The SPEs access main storage with direct memory access (DMA) commands that go between main storage and a private local memory used to store both instructions and data. SPE instruction-fetches and load and store instructions access this private local store, rather than shared main storage. This 3-level organization of storage (register file, local store, main storage), with asynchronous DMA transfers between local store and main storage, is a radical break with conventional architecture and programming models, because it explicitly parallelizes computation and the transfers of data and instructions.

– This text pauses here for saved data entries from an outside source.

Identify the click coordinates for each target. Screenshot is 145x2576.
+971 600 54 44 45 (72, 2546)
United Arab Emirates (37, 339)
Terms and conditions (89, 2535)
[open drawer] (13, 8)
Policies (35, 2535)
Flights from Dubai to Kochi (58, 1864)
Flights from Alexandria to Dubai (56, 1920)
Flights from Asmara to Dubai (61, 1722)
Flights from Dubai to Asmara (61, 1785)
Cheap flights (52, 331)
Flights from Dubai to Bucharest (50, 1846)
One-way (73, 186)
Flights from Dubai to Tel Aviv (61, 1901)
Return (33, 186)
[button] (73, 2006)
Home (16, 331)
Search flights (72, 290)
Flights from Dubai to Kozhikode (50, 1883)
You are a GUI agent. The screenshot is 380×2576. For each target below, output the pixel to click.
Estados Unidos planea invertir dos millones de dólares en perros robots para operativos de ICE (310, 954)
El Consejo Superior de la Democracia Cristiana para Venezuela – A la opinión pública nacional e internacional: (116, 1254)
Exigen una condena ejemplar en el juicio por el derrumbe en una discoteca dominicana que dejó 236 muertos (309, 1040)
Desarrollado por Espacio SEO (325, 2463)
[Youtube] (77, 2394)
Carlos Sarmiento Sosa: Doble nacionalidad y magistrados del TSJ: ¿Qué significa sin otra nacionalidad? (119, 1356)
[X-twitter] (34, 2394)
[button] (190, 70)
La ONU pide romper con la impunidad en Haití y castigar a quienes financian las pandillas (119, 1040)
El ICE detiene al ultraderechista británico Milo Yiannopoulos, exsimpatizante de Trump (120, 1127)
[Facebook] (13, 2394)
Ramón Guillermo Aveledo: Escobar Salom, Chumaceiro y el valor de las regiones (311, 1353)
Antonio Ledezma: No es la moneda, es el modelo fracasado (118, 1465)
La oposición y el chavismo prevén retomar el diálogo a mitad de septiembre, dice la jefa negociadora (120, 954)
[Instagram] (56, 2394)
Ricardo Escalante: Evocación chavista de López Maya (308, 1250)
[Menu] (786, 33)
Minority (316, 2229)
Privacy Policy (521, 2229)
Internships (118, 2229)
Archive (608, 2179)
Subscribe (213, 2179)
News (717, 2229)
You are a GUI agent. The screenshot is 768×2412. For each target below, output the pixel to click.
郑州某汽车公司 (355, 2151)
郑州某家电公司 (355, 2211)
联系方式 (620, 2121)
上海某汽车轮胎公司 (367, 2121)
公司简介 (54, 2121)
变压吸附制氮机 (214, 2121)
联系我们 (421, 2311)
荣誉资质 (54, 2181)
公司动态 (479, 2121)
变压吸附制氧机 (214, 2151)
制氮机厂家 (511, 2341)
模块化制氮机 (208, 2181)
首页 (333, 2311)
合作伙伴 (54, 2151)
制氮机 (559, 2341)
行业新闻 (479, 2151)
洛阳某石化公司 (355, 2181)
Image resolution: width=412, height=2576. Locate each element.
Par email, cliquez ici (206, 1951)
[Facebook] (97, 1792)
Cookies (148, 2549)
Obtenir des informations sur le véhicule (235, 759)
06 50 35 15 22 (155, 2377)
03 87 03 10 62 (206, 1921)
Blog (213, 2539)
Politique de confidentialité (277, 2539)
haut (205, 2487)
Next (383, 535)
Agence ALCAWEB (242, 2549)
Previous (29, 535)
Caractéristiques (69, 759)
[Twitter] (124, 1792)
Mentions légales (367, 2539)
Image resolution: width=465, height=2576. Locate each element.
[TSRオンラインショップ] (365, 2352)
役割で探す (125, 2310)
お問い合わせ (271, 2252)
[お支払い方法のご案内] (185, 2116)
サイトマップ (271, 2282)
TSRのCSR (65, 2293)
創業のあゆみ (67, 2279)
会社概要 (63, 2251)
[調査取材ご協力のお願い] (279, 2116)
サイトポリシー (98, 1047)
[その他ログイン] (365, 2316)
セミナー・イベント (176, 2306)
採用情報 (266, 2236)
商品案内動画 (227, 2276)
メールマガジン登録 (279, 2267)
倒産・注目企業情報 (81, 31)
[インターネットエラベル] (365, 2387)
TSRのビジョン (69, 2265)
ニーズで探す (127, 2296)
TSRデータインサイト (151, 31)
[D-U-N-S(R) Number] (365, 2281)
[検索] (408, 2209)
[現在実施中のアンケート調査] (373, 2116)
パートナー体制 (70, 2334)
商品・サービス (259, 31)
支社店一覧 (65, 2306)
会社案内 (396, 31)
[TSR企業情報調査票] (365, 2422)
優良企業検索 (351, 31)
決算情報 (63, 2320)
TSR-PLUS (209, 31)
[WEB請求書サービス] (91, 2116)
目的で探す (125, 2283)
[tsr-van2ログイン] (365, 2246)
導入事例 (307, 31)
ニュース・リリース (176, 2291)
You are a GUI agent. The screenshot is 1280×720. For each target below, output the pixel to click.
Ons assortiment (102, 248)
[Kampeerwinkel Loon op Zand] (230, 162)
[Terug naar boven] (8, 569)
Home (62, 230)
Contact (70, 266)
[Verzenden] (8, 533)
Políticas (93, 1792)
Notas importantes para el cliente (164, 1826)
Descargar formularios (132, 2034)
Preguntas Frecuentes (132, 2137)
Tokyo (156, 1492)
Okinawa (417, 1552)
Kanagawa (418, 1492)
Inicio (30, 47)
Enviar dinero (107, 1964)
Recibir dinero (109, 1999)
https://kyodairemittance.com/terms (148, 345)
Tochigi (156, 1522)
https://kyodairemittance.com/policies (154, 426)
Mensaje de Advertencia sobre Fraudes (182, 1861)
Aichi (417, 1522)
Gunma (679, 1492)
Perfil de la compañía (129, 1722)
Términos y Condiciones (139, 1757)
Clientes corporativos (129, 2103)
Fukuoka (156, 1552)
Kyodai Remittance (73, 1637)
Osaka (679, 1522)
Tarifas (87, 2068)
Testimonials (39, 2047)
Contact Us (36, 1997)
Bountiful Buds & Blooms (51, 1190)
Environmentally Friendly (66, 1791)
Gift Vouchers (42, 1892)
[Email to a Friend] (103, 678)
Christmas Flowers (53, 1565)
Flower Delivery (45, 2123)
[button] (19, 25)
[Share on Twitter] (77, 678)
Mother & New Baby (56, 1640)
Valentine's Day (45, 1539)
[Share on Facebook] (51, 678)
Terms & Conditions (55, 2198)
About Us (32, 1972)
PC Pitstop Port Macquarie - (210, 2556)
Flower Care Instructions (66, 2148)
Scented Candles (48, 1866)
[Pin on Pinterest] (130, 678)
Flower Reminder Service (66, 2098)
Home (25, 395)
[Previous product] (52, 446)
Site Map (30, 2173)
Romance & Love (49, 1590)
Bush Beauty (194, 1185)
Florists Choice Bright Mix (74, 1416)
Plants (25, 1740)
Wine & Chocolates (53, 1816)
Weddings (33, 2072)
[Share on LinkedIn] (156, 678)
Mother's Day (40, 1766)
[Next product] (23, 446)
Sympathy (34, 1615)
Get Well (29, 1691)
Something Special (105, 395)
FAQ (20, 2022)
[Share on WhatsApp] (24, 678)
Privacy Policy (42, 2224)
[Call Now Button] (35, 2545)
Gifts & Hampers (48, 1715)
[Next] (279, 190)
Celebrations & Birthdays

The reason for this radical change is that memory latency, measured in processor cycles, has gone up several hundredfold in the last 20 years. The result is that application performance is, in most cases, limited by memory latency rather than by peak compute capability or peak bandwidth. When a sequential program on a conventional architecture performs a load instruction that misses in the caches, program execution now comes to a halt for several hundred cycles. Compared to this penalty, the few cycles it takes to set up a DMA transfer for an SPE is quite small. Conventional processors, even with deep and costly speculation, manage to get, at best, a handful of independent memory accesses in flight. The result can be compared to a bucket brigade in which a hundred people are required to cover the distance to the water needed to put the fire out, but only a few buckets are available. In contrast, the explicit DMA model allows each SPE to have many concurrent memory accesses in flight, without the need for speculation.

The most productive SPE memory-access model appears to be the one in which a list (such as a scatter-gather list) of DMA transfers is constructed in an SPE’s local store, so that the SPE’s DMA controller can process the list asynchronously while the SPE operates on previously transferred data. In several cases, this new approach to accessing memory has led to application performance exceeding that of conventional processors by almost two orders of magnitude, significantly more than one would expect from the peak performance ratio (about 10x) between the Cell Broadband Engine and conventional PC processors.

It is also possible to write compilers that manage an SPE’s local Store as a very large second-level register file or to automatically bring in code when needed and present a conventional symmetric multiprocessing (SMP) model. Although such a compiler exists, at least in prototype form, it does not today result in the most optimal application performance. Hence, this tutorial focuses on approaches to programming the Cell Broadband Engine that expose the local store and the asynchronous DMA-transfer commands.